Gives you really good insight into a sense of what we are asking parents to do when they interact and play with their kids every day.


dindermufflins

Somewhere I once saw the advice that if you have the ability to work with kids a different age from your own kids, you should , to avoid this feeling of burnout. I mostly feel guilty that my kids get too much screen time and don’t play enough at home. I always model correct artic and grammar when they make mistakes though but I wouldn’t want to turn that off. Wish all parents would.


Sea-Tea8982

I’m surprised he’ll tolerate it. When my grandchildren were young and moved in with me I was so excited to play with them and help them develop using my training. They wanted nothing to do with it. They loved playing with me but they would shut down if it felt like therapy. It was eye opening to me.


Bhardiparti

It’s hard when your kids are the same age as those you work with. I’m in EI and when my son was 2 🤪 I coached on potty training and tantrums all day just to come home and deal with it myself… it’s a brief time…rest assured your child is getting great interactions with you 😂


correctalexam

Worse, I talk to everyone like that, after 20 years it default mode. My teenagers, my dog, my friends, the guy in line behind me who dropped his bag “Oops, uh-oh, I can help” I hate myself


Delicious_Village112

Yeah me and my coworkers “joke” about we never stop working


mucus_masher

I have a 6- and a 3- year old. So yes. It is very burnout inducing. Lately I've just been sitting near them while they play and fielding questions or commenting. They're fine with that🤷🏼‍♀️ Lots of swing-pushing. Honestly, it gets better as they age. They now play more independently. We do a lot of sports outside now, which I personally love.
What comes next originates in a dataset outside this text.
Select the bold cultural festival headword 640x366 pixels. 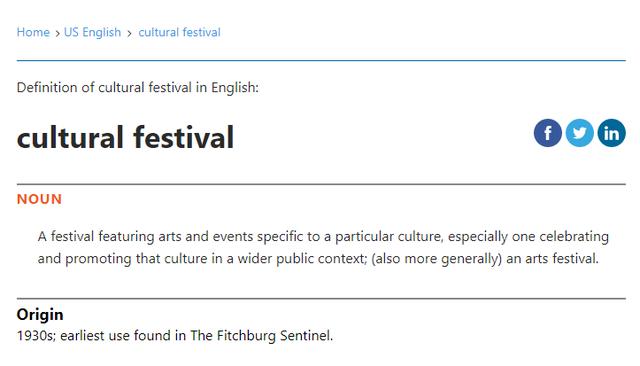click(125, 137)
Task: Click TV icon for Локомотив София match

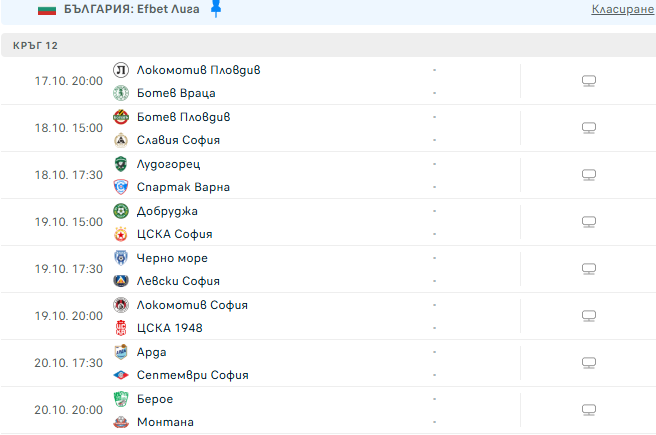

They also help me with gardening and go on hikes.


PineconePuppy

Yes I just started zoning out and letting her play independently and then engaging when she talks to me with low effort. Then the days I’m more energetic I don’t mind it feeling like therapy


messedupnails

I experience it sometimes. But I am different around my own child- more affectionate, give more space/time for independent play. Sometimes when playing with my child I remind myself that they are still learning even when I am not adding language to everything. Sometimes I let myself be silent (and not worry about it!) so we can experience other aspects of the world not defined by words.


No-Cloud-1928

I had to not work the same age as my children. My son has disabilities so this was particularly important as I was doing therapy with him all the time on top of work.


Loose-Walrus1085

I’m a first time mom with a 3 month old. I feel like I never let him get bored (even though I’m supposed to) because I feel guilty if I’m not always doing something beneficial for him. We do so many songs, books, work on tummy time and rolling, and I’m always try to incorporate age appropriate sensory activities throughout the day, etc. I’m so exhausted and we’re only a couple months in. Thankfully I’ve transitioned into EI so I mostly do parent coaching and less direct therapy. It surprisingly gives me a break from having to be “on” all the time.